PER exhibited good accuracy in predicting the development of CR-POPF. PER additionally showed a good correlation with PAI and fibrosis scores and may be used as an objective preoperative surrogate for assessing pancreatic texture. However, ROI-based PAI did not show any association with CR-POPF and pancreatic fat fraction.
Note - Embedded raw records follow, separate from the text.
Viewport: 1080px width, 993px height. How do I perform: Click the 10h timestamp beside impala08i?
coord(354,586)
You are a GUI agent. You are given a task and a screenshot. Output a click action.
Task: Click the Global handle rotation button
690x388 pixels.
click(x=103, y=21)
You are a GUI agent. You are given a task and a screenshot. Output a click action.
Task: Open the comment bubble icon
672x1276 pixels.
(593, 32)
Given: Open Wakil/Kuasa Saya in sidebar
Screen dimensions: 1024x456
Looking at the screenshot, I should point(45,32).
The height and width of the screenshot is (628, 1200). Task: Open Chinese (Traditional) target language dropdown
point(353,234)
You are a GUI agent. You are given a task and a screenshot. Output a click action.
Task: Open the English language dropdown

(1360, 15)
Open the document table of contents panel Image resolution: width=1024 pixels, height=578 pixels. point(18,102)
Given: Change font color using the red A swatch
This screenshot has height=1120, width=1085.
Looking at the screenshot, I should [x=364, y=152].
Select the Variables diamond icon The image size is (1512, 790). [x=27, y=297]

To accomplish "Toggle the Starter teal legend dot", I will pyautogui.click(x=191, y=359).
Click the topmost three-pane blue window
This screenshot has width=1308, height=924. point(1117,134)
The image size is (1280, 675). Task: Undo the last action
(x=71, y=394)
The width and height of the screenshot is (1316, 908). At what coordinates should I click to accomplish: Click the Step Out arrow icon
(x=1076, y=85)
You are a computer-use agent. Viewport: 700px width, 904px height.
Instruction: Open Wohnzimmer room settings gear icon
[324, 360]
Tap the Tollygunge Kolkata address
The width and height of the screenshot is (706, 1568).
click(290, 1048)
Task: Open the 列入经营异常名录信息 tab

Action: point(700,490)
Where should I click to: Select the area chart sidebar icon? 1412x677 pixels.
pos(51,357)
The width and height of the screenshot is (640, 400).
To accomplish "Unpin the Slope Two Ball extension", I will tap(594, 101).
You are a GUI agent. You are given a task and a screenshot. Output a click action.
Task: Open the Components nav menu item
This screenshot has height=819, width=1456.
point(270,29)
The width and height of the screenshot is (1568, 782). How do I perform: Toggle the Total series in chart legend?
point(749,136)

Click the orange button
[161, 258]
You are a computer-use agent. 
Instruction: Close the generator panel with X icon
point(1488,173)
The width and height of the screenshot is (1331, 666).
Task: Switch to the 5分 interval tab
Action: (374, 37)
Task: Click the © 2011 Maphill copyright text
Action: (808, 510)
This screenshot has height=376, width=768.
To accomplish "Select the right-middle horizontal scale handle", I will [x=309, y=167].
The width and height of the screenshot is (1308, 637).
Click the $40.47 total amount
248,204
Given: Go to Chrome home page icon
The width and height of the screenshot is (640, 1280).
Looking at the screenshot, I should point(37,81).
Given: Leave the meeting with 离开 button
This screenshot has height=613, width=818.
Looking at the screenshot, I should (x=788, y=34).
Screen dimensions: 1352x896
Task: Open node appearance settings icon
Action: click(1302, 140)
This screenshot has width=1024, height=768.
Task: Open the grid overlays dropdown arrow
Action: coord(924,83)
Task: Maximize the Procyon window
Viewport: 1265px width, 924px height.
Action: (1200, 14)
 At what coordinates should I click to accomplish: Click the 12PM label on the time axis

Keywords: Pancreatic fistula; Minimally invasive; Pancreaticoduodenectomy; Pancreatic cancer; Neoplasms; Computed tomography

Core Tip: The prospective observational study evaluated the accuracy of the pancreatic computed tomography indices in predicting clinically relevant pancreatic fistula after pancreaticoduodenectomy. Though the predictive accuracy of pancreatic attenuation index (PAI) was low, pancreatic enhancement ratio (PER) exhibited good accuracy in predicting the development of clinically relevant postoperative pancreatic fistula (CR-POPF). Also, PER showed a statistically significant weak negative correlation with PAI and moderately positive correlation with fibrosis scores suggesting that PER may be an objective preoperative surrogate for assessing pancreatic texture. Preoperative quantification of PER can improve the risk stratification and management of patients at high risk of CR-POPF.